Heres a Sweet Little Poem from "The Last Unicorn" by Peter Beagle:


"'I am no King and I am no lord

And I am no soldier at-arms' said he.

"I'm none but a harper, and a very poor harper,

That am come hither to wed with ye".


"If you were a lord, you should be my lord

And the same if you were a thief" said she.

'And if you are a harper, you should be my harper,

For it makes no matter to me, to me,

For it makes no matter to me.'


'But what if I prove that I am no harper?

That I lied for your love most monstrously?'

'Why, then I'll teach you to play and sing,

For I dearly love a good harp," said she."

Friday, February 16, 2007

DEUTERONOMY

I have not had the time either at home or at work to keep up with everyone. I appreciate all your comments and taking the time to read about Dad and Don. There is no doubt that these posts are pretty emotionally charged; I have had quite a number of years to think and talk about these times, and to put them in more of a big circle that connects the detail to a point thats very comfortable to me.
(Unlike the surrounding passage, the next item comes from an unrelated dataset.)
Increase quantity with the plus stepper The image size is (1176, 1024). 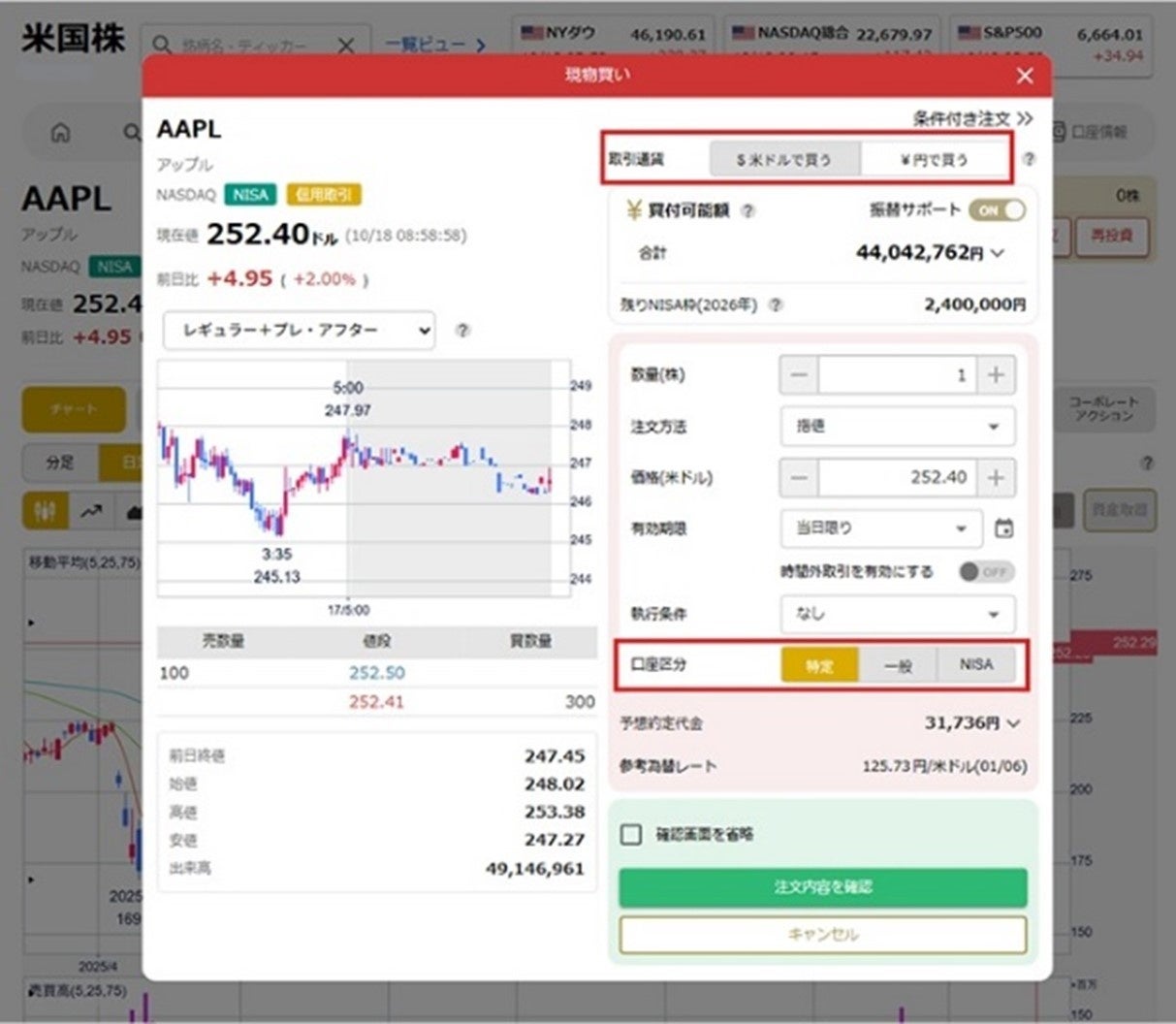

This last post about Don caught me a little off guard. I have told the story many times, and I always let "We were all problems" be the last line and moral to the story.
As I pasted the Photo of him at West Point, studying what looks to be Laws of Motion and Gravity, I was thnking I needed a caption that would introduce Don. It would be a "new" last line... so I typed in "Pretty smart, my Brother"...
And I realized that this was more than a caption for that Photo...and I just broke down... I lost it really hard...I'll never know anyone as smart as that man was...and what he said...'We were all problems " is exactly right; for everything God put on this Earth; all that breathes and walks and Multiplies....a lot of problems...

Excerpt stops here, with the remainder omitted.